The second consideration is that the index lakes no note of family size. It is deemed to refer to an average sized household, but when we are suffering an increase in the price of bread, for example, as we are at the moment, it is a serious matter for a single person but it is four or five times as serious for a 487 breadwinner with a wife and two or three children to support. The retail prices index, therefore, should take into account the real circumstances of the family if we are to use it as a measure of the future uprating of child benefit. We need to reconsider the way we calculate the RPI to ensure that it measures real-life situations.
In the long title I also propose that the additional cost should be borne by the National Insurance Fund. That is not just to keep within the rules of order. We are now paying earnings-related contributions for national insurance, but we are moving exclusively towards the payment of flat-rate benefits. I am not necessarily opposing that reform, but it is a total break with the original concept of national insurance. It is fair to point out that, if contributions rise with incomes and some benefits rise with with prices, but child benefits do not necessarily rise at all, we shall create a system which will gradually transfer resources from children to the tax collector. This is a matter which the House should study carefully.

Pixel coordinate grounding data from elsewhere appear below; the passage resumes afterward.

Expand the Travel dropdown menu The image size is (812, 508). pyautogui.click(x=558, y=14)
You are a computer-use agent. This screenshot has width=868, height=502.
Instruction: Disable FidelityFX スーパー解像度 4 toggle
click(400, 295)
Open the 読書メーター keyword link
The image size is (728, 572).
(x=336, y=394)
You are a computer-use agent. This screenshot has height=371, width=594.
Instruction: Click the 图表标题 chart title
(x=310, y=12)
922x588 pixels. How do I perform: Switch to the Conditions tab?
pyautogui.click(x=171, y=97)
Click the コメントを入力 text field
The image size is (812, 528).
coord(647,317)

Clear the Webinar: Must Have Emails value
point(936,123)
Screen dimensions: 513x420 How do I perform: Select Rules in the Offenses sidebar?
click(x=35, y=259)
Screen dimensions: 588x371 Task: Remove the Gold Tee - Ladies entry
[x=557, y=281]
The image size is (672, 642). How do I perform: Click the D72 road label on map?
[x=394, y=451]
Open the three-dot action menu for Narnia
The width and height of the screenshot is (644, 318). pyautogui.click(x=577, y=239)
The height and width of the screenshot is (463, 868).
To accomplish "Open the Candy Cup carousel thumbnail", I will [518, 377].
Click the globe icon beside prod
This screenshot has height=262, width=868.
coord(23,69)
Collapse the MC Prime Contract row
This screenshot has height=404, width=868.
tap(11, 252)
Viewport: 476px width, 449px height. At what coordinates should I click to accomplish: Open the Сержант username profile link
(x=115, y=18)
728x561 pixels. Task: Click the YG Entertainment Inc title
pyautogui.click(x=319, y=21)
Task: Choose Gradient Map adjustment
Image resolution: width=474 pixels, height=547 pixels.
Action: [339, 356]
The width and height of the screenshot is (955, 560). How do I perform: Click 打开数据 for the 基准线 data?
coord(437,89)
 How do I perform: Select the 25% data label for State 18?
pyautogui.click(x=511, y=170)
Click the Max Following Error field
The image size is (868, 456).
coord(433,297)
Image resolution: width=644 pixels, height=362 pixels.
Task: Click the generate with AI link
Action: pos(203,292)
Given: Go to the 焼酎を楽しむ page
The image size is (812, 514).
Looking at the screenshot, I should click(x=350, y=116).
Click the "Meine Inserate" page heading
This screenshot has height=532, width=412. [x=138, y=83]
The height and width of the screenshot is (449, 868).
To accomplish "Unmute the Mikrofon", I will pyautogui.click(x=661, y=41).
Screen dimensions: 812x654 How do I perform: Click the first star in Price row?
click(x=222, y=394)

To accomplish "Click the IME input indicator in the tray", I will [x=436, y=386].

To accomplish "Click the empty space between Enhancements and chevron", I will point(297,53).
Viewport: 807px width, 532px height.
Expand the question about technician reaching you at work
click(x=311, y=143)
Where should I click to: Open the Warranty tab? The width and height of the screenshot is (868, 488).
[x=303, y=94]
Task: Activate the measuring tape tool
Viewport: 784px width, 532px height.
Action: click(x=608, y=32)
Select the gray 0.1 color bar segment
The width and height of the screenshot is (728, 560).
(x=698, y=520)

My third specific suggestion, which I have already discussed with the Leader of the House, is that we might set up a Select Committee, or at least a joint Sub-Committee of the relevant Select Committees, to study our whole policy for the redistribution of income and the administrative methods by which we carry it out. Such a committee could study the issues related to child benefit. It could look at the Green Paper which we are promised for the autumn on the 488 tax treatment of husband and wife. It could consider, for instance, the whole structure of housing subsidies and many other questions with a direct bearing on family policy.
By introducing the Bill I am seeking not to divide the House but rather to unite it. I have been warned that an hon. Member might seek to force a Division out of mischief. That would cheapen the whole issue and introduce a note of party opportunism which would be out of place. In that case, I would ask supporters in all parts of the House not to take part in the vote. However, I hope that the House will consider it useful for a Bill such as I propose to be brought in, and that I shall have the leave of the House to introduce it.
§ Question put and agreed to.
§ Bill ordered to be brought in by Sir Brandon Rhys Williams, Mr. Peter Bottomley and Mr. Frank Field.